# Anchoring on the Mosquito sunken bridge



## RvL3RN (Jun 21, 2012)

Hey all, just curious how some of you go about anchoring to the sunken bridge. I'm afraid to throw a line in near it, let alone my anchor in fear of losing it. Do you use a certain anchor, piece of bent rebar, or what? Pics,
Techniques, and tips would be greatly appreciated!


Posted using Outdoor Hub Campfire


----------



## Doboy (Oct 13, 2008)

RvL3RN said:


> Hey all, just curious how some of you go about anchoring to the sunken bridge. I'm afraid to throw a line in near it, let alone my anchor in fear of losing it. Do you use a certain anchor, piece of bent rebar, or what? Pics, Techniques, and tips would be greatly appreciated!
> 
> 
> Yep, what you said,,,, a 24" bent, hook-shaped piece of rebar,,,, IF it's windy.
> ...


----------



## RvL3RN (Jun 21, 2012)

Thanks doboy! So once you get the rebar hook secure and limit out on slabs... What's the trick to get it back inboard? 

Ps I know the spot just east you speak of!


Posted using Outdoor Hub Campfire


----------



## meats52 (Jul 23, 2014)

I have 2 anchors that I made at work before I retired. They're made out of refractory which is denser than concrete. Each anchor is 30 pounds. I do the same thing Doboy said and anchor about 25 to 30 feet away and let rope out until I'm over the bridge. If it's a pretty windy day I'll put them both out the front of the boat. I have a 16ft aluminum boat so 1 anchor is usually enough but there have been a couple of days when I had to use 2. My son is my fishing partner and anchor man. He's 24 and goes about 250lb.


----------



## beetlebailey (May 26, 2009)

does anyone have a fishfinder pic of the bridge?


----------



## bountyhunter (Apr 28, 2004)

after you make your hook with the three ft of chain attached, you hook on the bridge , time to leave you jiggle the rope up/down to release the hook ,sometimes this is a project, but it,ll come loose. the chain knocks the hook free.


----------



## louisvillefisherman (Jun 9, 2012)

I can only imagine how much tackle and anchor hardware is attached to that bridge.
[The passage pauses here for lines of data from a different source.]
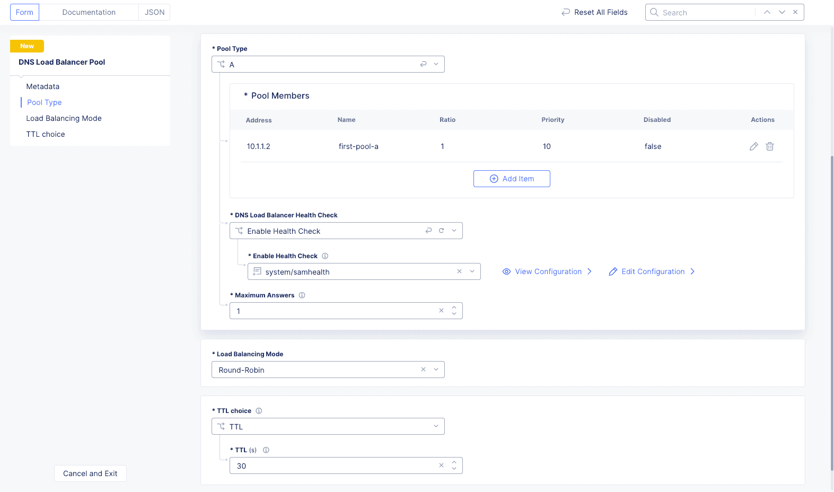Clear the system/samhealth selection
834x492 pixels.
coord(459,271)
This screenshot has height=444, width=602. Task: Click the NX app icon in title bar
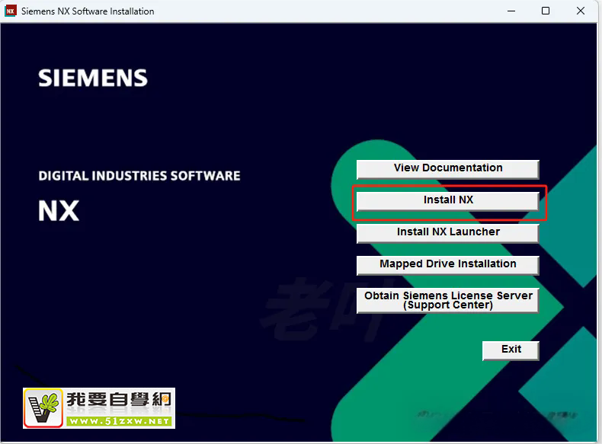(x=11, y=11)
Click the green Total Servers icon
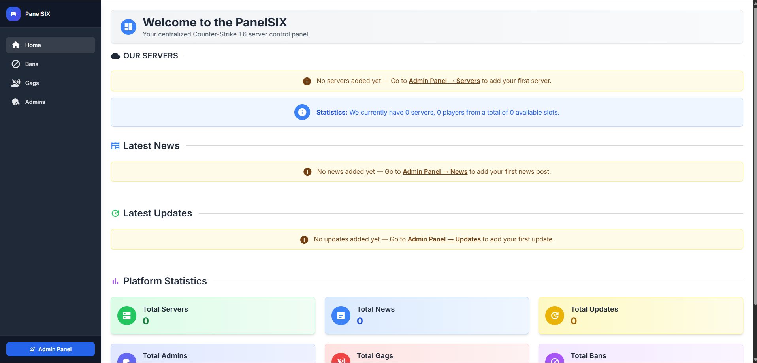 (x=127, y=316)
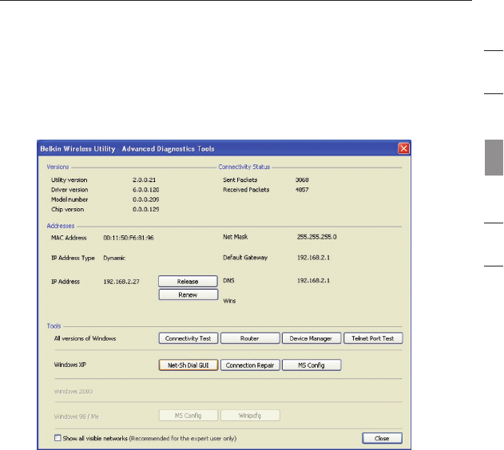Click the disabled Winipcfg button

click(249, 416)
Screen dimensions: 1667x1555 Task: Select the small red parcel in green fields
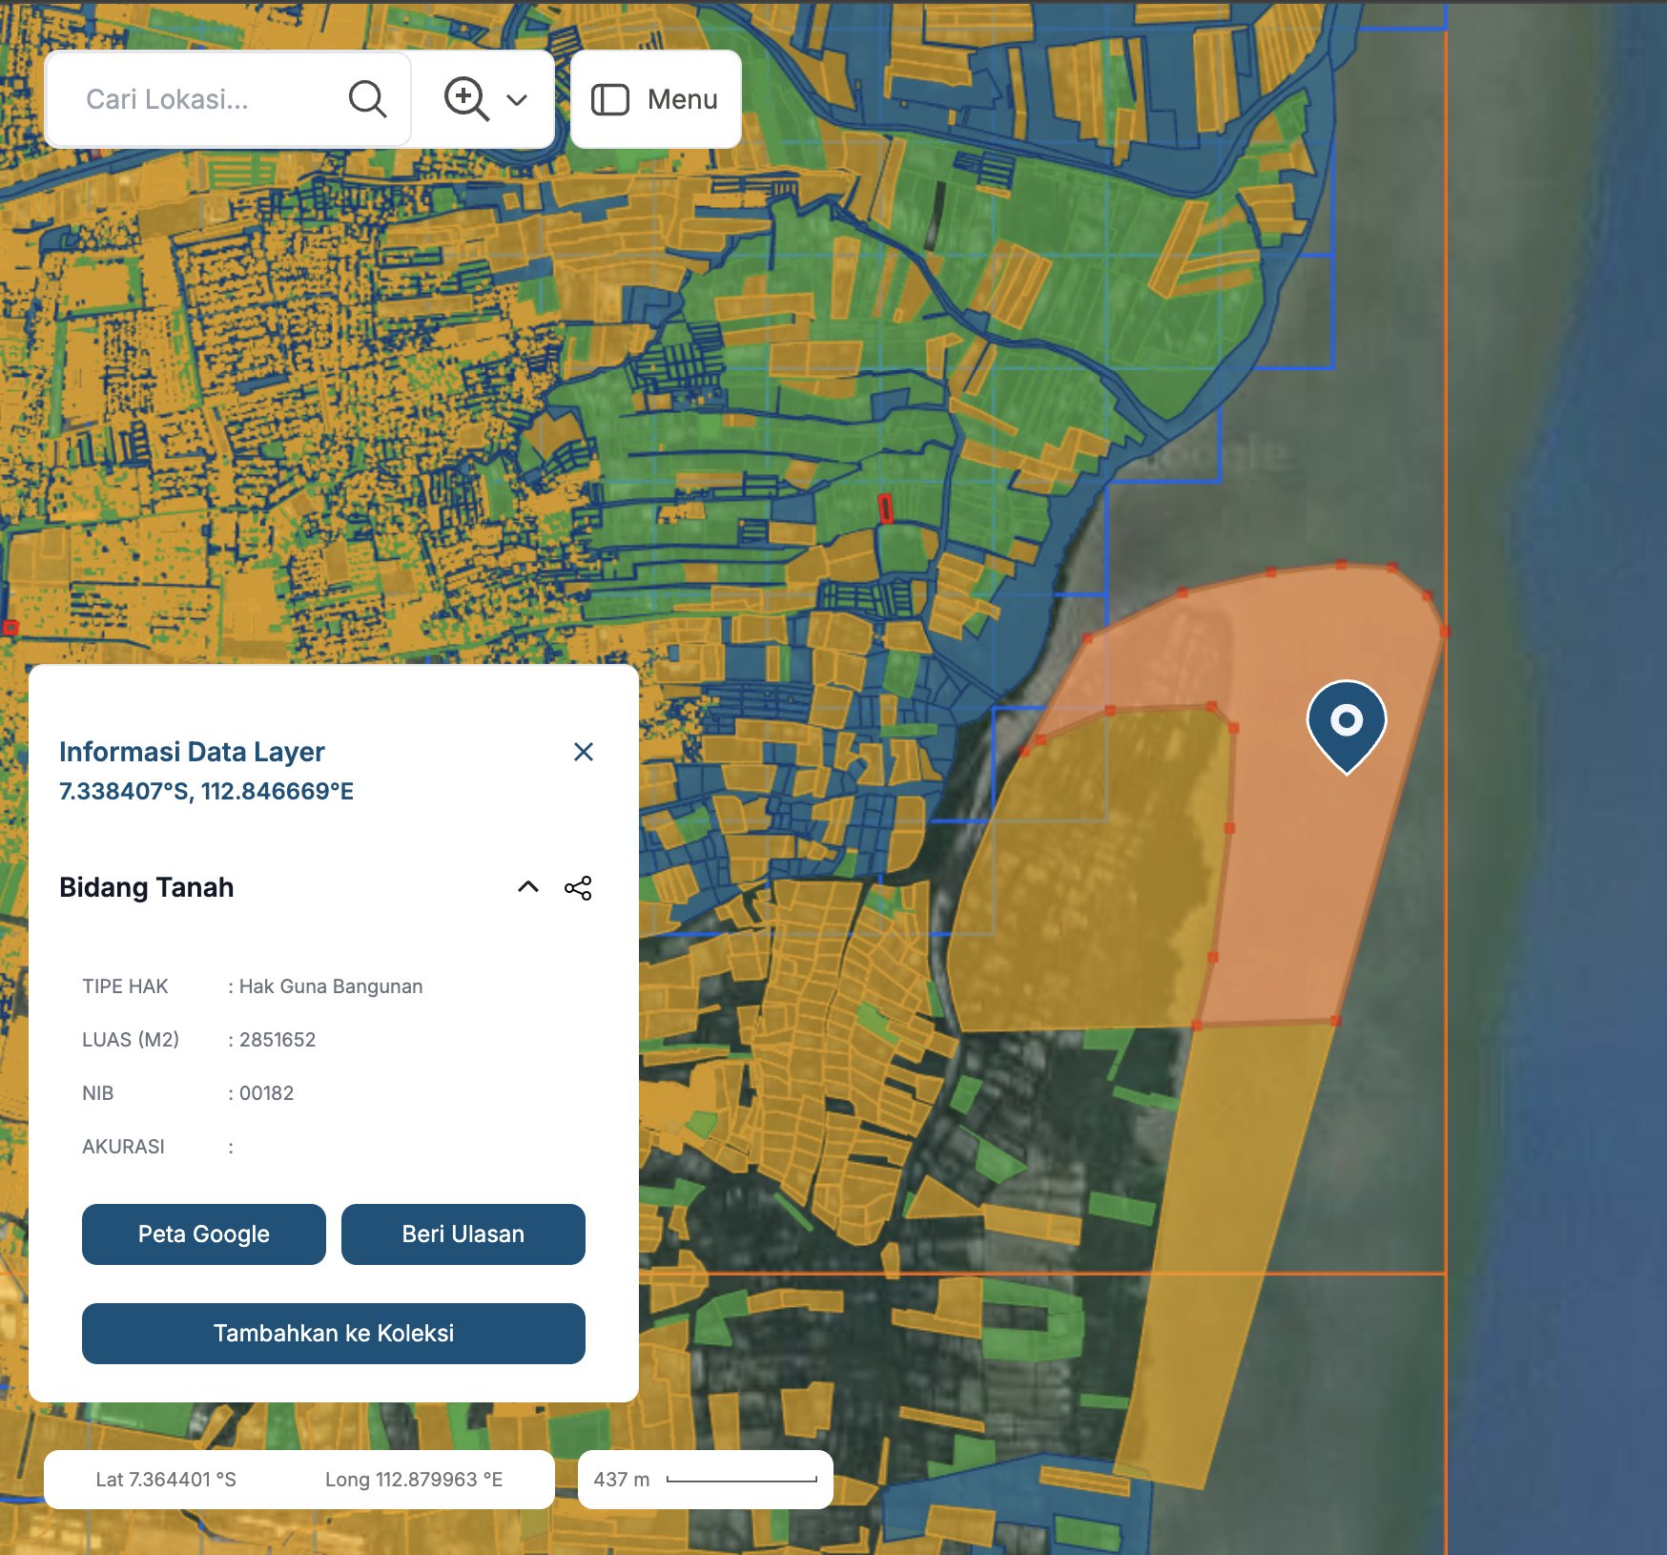click(885, 508)
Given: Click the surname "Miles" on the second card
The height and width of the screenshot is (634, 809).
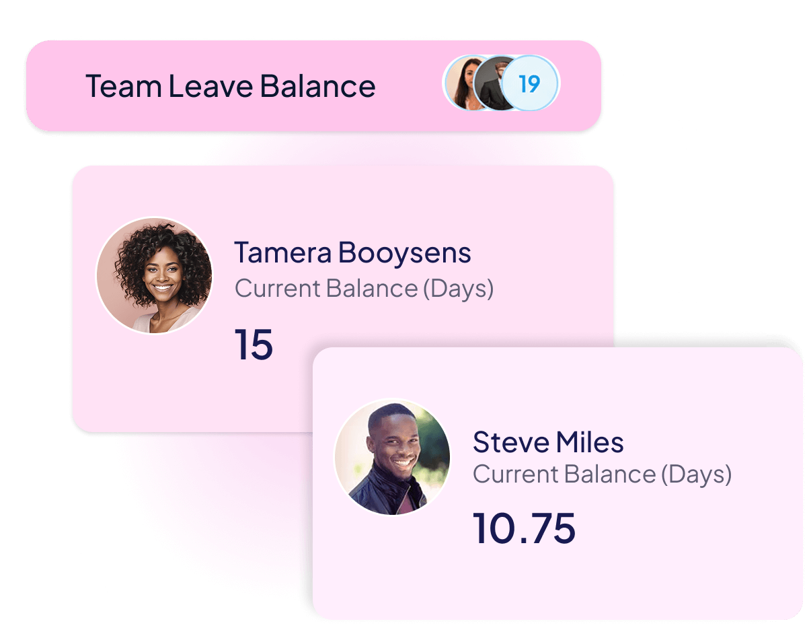Looking at the screenshot, I should pyautogui.click(x=588, y=442).
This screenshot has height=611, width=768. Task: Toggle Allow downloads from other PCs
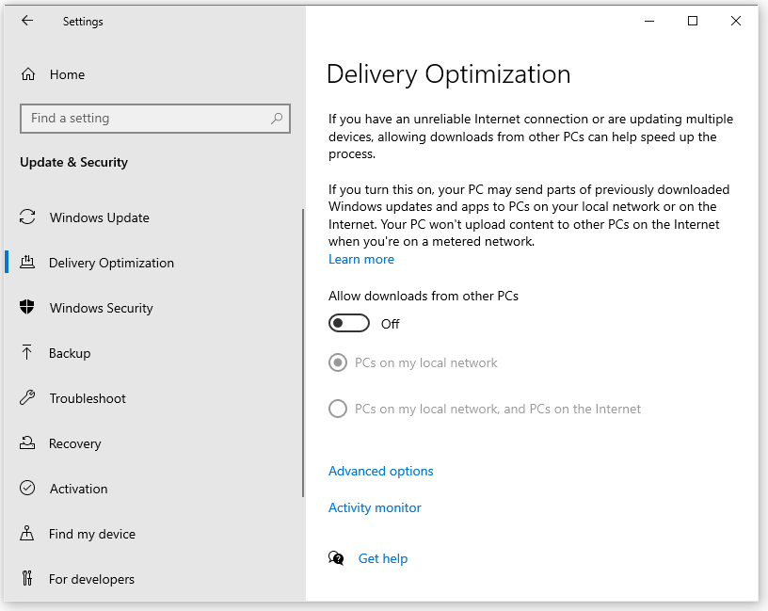point(349,323)
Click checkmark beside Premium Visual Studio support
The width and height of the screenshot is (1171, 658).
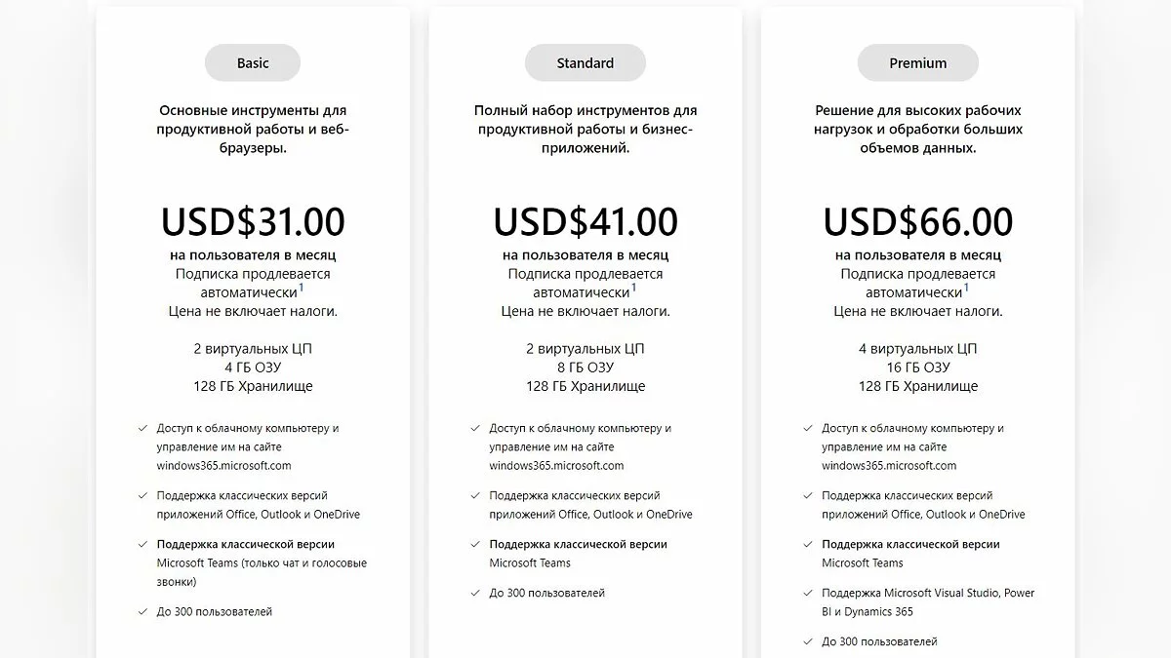[808, 593]
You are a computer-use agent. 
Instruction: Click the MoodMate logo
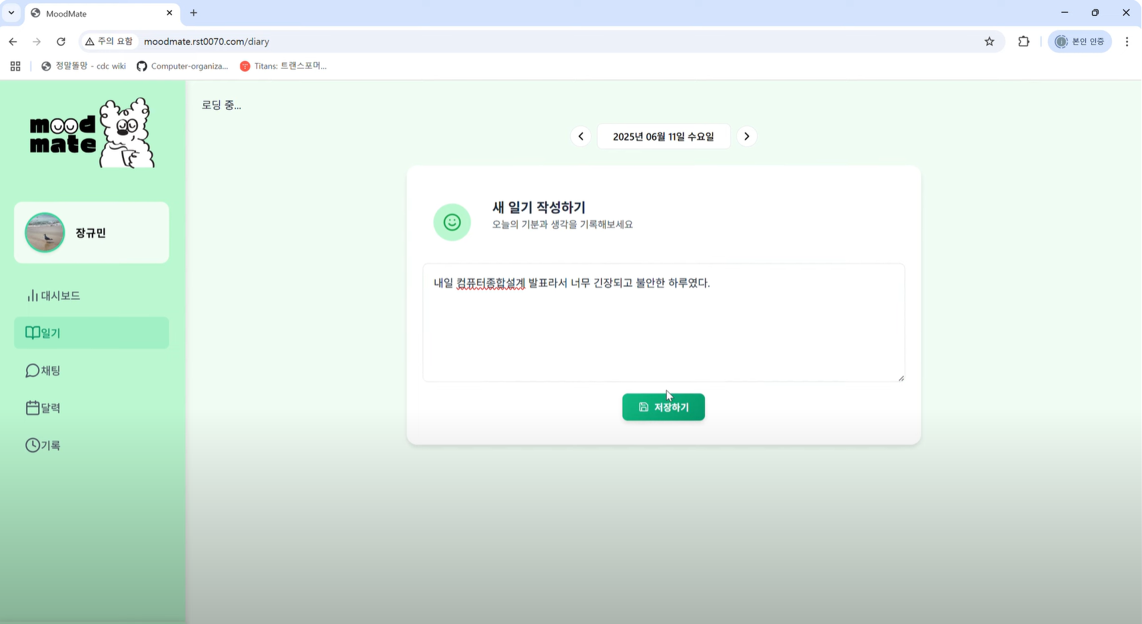pyautogui.click(x=92, y=133)
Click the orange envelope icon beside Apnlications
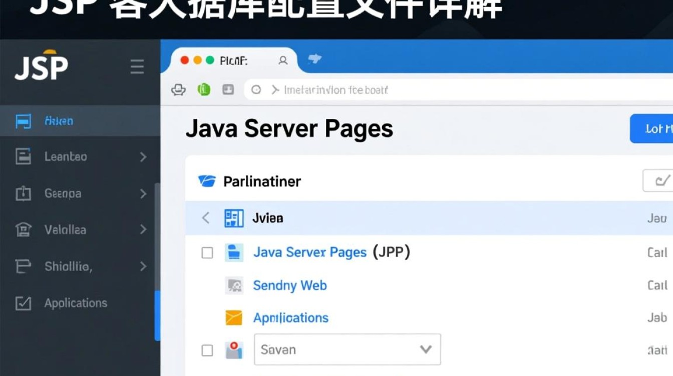Viewport: 673px width, 376px height. tap(234, 317)
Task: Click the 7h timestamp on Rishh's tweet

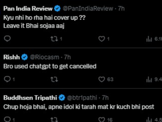Action: coord(68,57)
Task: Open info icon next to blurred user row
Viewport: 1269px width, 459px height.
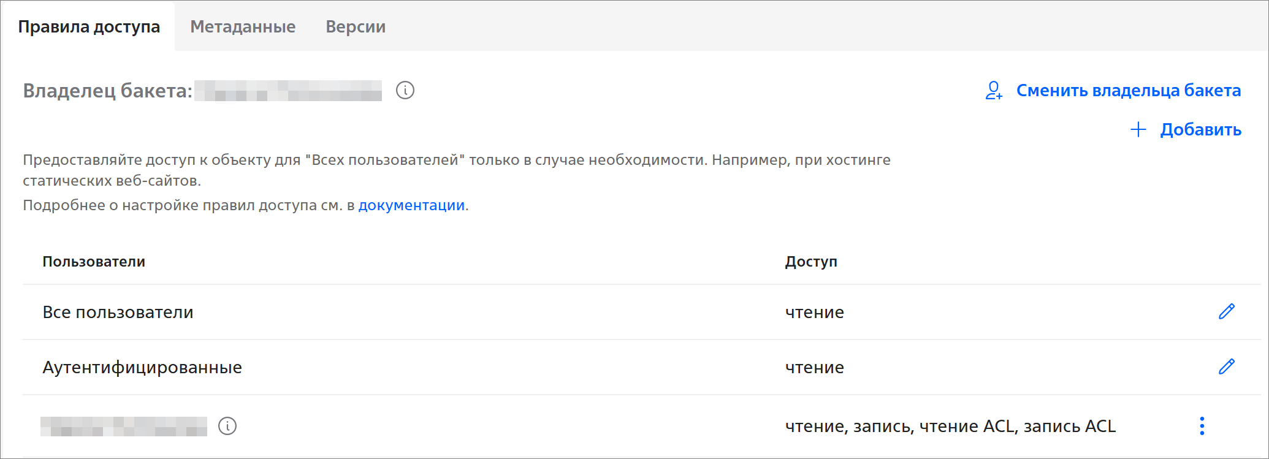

I bet it looks like a Christmas tree down there.


----------



## Bapenn (Apr 17, 2004)

I once took my aqua vue with me and looked at it while ice fishing. It's actually really cool! If you were to dive to it you could make a killing on the crap stuck on the cables and the sides of it! Great crappie spot but gets really pounded! 


Posted using Outdoor Hub Campfire


----------



## All Eyes (Jul 28, 2004)

On windy days, the hooks may be necessary, but I've never had any problems by dropping my anchor up wind from it and letting out line until I'm on top of the bridge. It may be that I've just been lucky thus far as that thing is an anchor eating magnet. Not to mention rope, line, jigs, etc. 
Earlier this year I went over it with my new Lowrance with down scan imaging and it was very cool. You can see every beam with amazing clarity. I didn't think to get a picture of it.


----------



## tmitchell91 (Jun 10, 2014)

Ok i gotta ask .. where is the sunken bridge i kept hearing about it but i have never been told where it is and i really dont want to lose my anchor. I have only lived in ohio for a couple years so im curious as to where the popular sunken bridge is.


----------



## Bapenn (Apr 17, 2004)

tmitchell91 said:


> Ok i gotta ask .. where is the sunken bridge i kept hearing about it but i have never been told where it is and i really dont want to lose my anchor. I have only lived in ohio for a couple years so im curious as to where the popular sunken bridge is.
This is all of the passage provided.